Nous pouvons maintenant tester tout ça. Voici un scénario qui peut être lancé dans Truffle. Chacun peut déployer les contrats présentés ci-dessus puis exécuter le scénario de tests suivant :

const { assert } = require("chai");

const HelloProxy = artifacts.require("HelloProxy");
const SafeHelloV1 = artifacts.require("SafeHelloV1");
const SafeHelloV2 = artifacts.require("SafeHelloV2");
const GenericStorage = artifacts.require("GenericStorage");

contract("HelloProxy", (accounts) => {

  it("Should be able to upgrade to V2 with same data", async () => {

    // Initialisation des contrats
    const helloProxyInstance = await HelloProxy.deployed();
    const safeHelloV1Instance = await SafeHelloV1.deployed();
    const safeHelloV2Instance = await SafeHelloV2.deployed();
    const genericStorageInstance = await GenericStorage.deployed();

    /*
    * Pour appeler un contrat via un proxy via les frameworks JS, il faut 
    * instancier le contrat avec l'ABI de l'implémentation, mais à l'adresse du proxy.
    */
    const safeHelloViaProxy = await SafeHelloV1.at(HelloProxy.address);

    // Initialisation de l'implémentation v1 et du storage
    await helloProxyInstance.setImplementation(SafeHelloV1.address);
    await helloProxyInstance.setStorageAddress(GenericStorage.address);

    // Test #1, vérification de la donnée initiale (vide)
    assert.equal(await safeHelloViaProxy.getName(), "Hello ");
    console.log("getName initial : "+ await safeHelloViaProxy.getName());

    // Mise à jour du nom avec "foo"
    await safeHelloViaProxy.setName("foo");

    // Test #2, vérification que le nouveau nom soit pris en compte
    assert.equal(await safeHelloViaProxy.getName(), "Hello foo");
    console.log("getName avec 'foo' : "+ await safeHelloViaProxy.getName());

    // Mise à jour vers la v2
    await helloProxyInstance.setImplementation(SafeHelloV2.address);

    // Test #3, vérification que la V2 utilise les mêmes données que la v1
    // (name = foo) mais avec les règles de la v2 ("Hello V2" au lieu de "Hello").
    assert.equal(await safeHelloViaProxy.getName(), "Hello V2 foo");
    console.log("getName avec 'foo' en v2 : "+ await safeHelloViaProxy.getName());

    // Nouvelle mise à jour du nom avec "bar"
    await safeHelloViaProxy.setName("bar");

    // Test #4, vérification que le nom soit aussi mis à jour en v2
    assert.equal(await safeHelloViaProxy.getName(), "Hello V2 bar");
    console.log("getName avec 'bar' en v2 : "+ await safeHelloViaProxy.getName());
  });
})

Tous ces tests doivent se terminer avec succès.

Le résultat en console :

  Contract: HelloProxy
getName initial : Hello 
getName avec 'foo' : Hello foo
getName avec 'foo' en v2 : Hello V2 foo
getName avec 'bar' en v2 : Hello V2 bar

Nous constatons que le test se déroule avec succès.

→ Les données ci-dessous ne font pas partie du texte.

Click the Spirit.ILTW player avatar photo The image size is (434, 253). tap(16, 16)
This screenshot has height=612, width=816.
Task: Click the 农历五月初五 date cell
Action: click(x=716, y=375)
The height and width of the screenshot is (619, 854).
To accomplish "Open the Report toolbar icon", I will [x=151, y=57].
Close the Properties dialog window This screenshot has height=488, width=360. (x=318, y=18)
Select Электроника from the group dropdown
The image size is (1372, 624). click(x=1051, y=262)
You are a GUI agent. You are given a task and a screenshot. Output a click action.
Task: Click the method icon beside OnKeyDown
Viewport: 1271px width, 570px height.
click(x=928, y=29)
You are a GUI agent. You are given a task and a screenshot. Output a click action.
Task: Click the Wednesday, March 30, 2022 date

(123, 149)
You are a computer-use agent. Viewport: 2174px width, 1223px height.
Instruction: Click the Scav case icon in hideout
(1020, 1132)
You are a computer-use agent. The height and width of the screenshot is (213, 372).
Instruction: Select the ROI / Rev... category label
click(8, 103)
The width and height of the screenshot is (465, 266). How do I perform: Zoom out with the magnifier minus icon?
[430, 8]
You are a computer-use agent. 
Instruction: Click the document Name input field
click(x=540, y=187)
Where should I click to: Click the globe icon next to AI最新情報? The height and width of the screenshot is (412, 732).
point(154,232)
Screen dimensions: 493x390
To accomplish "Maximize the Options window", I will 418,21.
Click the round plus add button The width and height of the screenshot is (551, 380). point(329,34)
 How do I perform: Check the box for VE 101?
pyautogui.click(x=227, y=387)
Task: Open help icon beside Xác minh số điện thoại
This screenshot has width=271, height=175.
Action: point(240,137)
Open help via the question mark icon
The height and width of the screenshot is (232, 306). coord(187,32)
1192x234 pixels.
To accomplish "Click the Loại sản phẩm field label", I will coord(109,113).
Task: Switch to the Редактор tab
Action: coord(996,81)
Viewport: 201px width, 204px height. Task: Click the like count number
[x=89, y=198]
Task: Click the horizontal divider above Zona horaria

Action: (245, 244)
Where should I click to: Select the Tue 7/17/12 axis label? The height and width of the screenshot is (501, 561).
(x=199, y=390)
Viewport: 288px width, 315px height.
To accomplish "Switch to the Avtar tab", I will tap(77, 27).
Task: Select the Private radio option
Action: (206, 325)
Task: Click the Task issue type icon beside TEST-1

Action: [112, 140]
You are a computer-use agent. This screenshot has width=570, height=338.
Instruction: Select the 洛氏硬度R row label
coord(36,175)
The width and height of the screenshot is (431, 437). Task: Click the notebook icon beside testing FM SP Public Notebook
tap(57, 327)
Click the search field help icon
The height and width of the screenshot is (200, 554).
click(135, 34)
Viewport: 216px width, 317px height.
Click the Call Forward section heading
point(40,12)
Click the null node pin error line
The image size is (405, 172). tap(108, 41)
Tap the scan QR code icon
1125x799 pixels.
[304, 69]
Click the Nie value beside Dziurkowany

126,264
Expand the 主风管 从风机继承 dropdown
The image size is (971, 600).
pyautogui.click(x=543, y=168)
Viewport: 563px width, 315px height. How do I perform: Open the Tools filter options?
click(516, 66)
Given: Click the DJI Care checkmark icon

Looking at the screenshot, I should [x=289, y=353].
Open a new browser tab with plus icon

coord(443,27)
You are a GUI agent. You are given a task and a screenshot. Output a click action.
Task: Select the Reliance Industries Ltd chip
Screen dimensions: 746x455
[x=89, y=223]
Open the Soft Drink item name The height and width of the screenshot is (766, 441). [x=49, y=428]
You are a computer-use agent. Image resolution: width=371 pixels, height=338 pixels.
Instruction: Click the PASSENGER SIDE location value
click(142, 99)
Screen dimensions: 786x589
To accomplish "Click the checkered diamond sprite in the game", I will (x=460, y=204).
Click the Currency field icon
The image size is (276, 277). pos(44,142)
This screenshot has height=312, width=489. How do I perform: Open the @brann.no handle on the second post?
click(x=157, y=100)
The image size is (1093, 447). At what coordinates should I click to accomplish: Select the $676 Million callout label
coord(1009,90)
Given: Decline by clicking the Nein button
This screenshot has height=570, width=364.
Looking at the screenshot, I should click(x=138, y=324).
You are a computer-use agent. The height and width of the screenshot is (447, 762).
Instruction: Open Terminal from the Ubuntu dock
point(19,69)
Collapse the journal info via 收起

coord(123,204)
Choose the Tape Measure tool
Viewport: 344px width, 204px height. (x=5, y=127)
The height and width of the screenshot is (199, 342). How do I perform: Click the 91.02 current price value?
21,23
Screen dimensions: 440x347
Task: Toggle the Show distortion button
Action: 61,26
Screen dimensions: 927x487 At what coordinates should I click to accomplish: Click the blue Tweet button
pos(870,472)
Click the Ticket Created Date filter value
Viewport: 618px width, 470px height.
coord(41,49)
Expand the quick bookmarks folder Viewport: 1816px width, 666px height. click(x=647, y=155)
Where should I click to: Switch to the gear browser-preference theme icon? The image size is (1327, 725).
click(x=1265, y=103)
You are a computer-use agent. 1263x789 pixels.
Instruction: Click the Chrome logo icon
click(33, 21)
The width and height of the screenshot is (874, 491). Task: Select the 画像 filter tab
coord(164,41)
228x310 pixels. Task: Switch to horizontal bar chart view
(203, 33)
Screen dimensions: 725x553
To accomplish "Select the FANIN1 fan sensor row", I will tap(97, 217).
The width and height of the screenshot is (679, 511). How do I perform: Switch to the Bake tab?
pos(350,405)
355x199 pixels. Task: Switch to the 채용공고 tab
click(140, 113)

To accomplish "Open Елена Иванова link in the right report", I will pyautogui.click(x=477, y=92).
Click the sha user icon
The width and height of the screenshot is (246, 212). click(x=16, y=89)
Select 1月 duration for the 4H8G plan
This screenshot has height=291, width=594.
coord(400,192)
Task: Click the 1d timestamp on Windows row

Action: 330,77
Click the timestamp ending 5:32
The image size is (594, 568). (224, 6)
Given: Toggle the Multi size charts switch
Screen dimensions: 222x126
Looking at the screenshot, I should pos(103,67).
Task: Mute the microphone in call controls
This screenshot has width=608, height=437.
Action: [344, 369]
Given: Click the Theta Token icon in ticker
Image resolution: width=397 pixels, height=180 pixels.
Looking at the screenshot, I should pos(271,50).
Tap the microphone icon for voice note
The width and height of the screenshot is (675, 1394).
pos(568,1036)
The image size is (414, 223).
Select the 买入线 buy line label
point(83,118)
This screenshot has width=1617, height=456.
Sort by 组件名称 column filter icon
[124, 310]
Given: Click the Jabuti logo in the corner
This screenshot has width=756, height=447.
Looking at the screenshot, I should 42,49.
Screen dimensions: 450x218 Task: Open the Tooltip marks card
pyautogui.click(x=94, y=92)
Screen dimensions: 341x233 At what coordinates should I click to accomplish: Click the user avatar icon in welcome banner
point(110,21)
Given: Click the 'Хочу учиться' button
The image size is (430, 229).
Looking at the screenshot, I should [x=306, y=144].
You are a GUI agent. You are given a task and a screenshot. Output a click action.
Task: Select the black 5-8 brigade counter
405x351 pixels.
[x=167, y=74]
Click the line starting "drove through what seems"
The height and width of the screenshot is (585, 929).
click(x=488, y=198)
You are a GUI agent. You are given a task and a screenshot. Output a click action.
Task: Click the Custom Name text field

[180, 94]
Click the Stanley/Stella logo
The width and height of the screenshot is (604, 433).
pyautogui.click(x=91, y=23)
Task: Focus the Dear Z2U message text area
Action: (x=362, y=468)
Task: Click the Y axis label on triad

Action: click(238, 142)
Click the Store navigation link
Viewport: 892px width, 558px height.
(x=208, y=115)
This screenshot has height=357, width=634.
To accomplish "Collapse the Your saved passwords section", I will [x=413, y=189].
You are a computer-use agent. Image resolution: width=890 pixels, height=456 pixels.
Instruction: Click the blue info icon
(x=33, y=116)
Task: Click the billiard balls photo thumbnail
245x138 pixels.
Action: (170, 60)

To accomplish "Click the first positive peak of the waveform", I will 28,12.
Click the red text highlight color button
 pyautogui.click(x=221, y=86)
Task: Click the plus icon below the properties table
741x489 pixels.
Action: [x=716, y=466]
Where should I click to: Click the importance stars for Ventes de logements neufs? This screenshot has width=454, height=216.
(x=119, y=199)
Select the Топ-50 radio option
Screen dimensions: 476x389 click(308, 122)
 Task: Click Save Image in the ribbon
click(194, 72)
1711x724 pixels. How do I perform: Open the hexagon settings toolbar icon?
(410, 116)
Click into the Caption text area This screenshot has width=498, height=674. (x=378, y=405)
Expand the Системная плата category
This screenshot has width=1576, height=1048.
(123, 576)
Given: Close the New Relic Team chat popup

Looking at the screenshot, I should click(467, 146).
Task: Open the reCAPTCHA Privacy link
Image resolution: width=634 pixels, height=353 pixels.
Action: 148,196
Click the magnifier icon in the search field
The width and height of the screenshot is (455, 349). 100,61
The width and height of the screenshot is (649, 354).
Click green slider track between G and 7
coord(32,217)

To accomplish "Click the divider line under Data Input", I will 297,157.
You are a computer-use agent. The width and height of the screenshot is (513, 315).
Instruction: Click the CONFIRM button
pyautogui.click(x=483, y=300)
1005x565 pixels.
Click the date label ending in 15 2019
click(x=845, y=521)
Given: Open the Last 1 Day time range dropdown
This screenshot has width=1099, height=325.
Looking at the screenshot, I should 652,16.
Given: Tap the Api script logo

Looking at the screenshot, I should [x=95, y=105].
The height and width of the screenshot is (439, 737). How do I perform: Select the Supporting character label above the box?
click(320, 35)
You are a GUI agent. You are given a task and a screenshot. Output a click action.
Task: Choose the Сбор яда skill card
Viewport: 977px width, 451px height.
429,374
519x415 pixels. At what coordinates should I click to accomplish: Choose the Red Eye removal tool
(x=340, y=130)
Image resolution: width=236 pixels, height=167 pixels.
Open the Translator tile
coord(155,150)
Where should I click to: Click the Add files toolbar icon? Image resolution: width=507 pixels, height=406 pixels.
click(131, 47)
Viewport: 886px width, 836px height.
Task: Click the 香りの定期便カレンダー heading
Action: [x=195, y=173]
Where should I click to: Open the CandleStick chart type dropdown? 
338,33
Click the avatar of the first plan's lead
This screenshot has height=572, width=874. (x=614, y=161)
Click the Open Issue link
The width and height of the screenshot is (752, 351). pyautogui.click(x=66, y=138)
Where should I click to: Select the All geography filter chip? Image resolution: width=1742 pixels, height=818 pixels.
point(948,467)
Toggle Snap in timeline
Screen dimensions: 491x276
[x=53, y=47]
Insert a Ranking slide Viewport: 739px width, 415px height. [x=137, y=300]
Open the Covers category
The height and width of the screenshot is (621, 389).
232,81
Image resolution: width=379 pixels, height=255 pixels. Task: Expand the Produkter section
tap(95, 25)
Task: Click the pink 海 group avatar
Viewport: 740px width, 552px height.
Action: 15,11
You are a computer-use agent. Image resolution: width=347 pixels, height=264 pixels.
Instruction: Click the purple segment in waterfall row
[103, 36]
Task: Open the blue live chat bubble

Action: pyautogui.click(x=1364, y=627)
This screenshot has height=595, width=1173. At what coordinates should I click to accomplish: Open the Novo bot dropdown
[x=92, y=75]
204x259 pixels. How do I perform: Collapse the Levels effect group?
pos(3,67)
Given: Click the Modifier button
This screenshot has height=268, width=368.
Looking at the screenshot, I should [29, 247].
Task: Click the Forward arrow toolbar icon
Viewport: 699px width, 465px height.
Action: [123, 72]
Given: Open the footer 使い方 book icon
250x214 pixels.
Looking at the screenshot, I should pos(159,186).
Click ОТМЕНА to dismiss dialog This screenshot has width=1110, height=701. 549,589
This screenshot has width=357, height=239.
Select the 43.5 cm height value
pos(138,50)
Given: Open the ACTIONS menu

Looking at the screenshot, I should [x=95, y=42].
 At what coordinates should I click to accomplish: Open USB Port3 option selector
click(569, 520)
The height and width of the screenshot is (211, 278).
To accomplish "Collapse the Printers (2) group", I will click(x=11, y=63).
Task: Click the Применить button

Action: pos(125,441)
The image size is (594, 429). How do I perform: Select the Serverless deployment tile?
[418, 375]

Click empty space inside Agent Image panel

Notre proxy permet donc de changer d’implémentation en conservant la même adresse d’appel. Et, les données sont passées d’une implémentation à l’autre via le contrat de stockage.

Mission accomplie !

Conclusion

Nous avons démontré comment utiliser simplement les patterns Proxy et Eternal storage pour rendre nos smart contracts Solidity évolutifs.

Les exemples peuvent être sécurisés en ajoutant l’implémentation du pattern Owner afin de limiter les possibilités de mise à jour au seul administrateur de ces contrats.

Nous pouvons aussi implémenter le pattern Pausable afin de désactiver l’exécution du contrat v1 quand v2 est déployé. En effet, même si le proxy ne l’appelle plus, il reste toujours déployé et utilisable pour ceux qui connaissent son adresse. Il faut donc pouvoir bloquer son utilisation.